Va bene, lo ammetto, come addetto ai lavori, non sono proprio l’utente generico e ogni tanto mi comporto come uno con la puzzetta sotto il naso.

Da navigatore abitudinario pensavo che per scegliere l’automobile che comprerò sarei dovuto partire da internet, effettuare la consueta scrematura e poi… molto poi… andare a vedere le fortunate macchine prescelte nelle concessionarie.

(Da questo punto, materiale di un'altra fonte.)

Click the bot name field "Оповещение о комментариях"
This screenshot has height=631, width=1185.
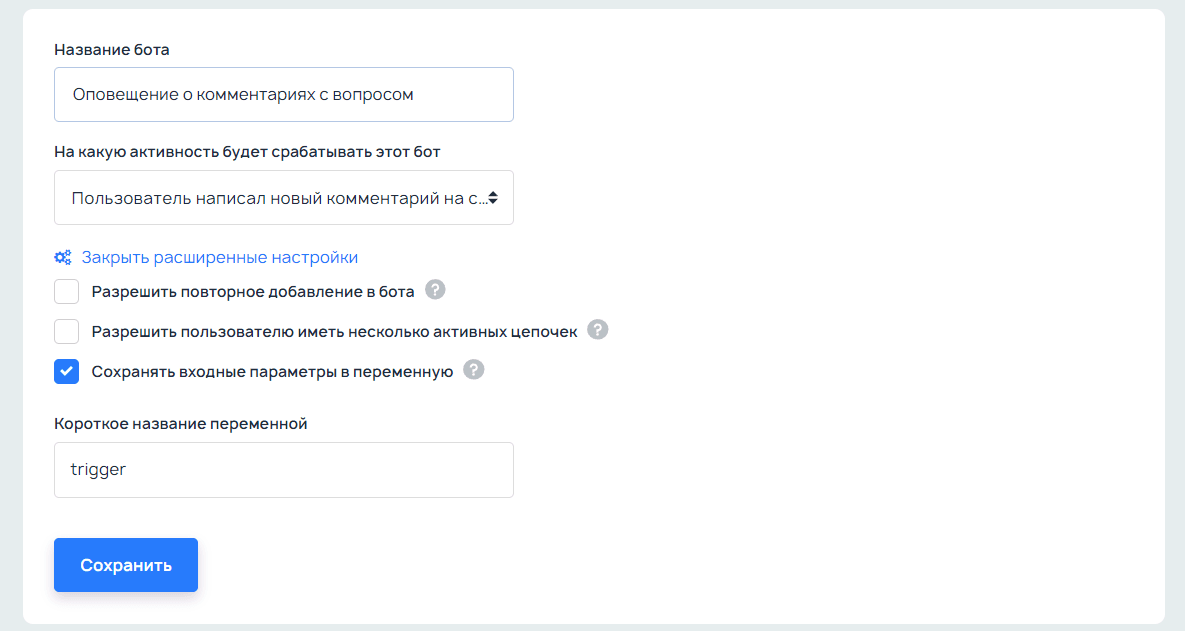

Pensavo che in quest’epoca connessa sarebbe stato facile reperire tutte le informazioni e comparare prezzi e prestazioni.

Mi sbagliavo!

I siti delle case automobilistiche, sia i siti italiani che le loro controparti americane inglesi o francesi, sono orribili. Assolutamente inutilizzabili, non rispettano nemmeno le norme più base dell’accessibilità e dell’utilizzabilità. Filmati flash, cataloghi da scaricare via pdf, o ancora peggio: pdf da sfogliare on line con una applicazione flash.

Ma stiamo scherzando?

E poi certo… la tecnologia…

Circa 20 anni fa, in piena adolescenza, ricordo che mio padre mi portò con lui in giro per concessionari dato che stava scegliendo un’auto da acquistare. Ricordo un fatto in particolare: più o meno tutte le automobili prese in considerazione avevano consumi che permettevano percorrenze poco inferiori ai 20km/l.

Dopo 20 anni di incredibili passi avanti in campo tecnologico le moderne autovetture continuano ad avere consumi che non consentono di andare oltre i 20km/l.

Qualcuno mi spiega per favore esattamente in cosa consiste tutta questa tecnologia? Nel dare l’autoradio di serie e il navigatore satellitare di serie? E’ questo tutto? 200 euro di elettronica cinese questi la chiamano tecnologia?

Sono allibito!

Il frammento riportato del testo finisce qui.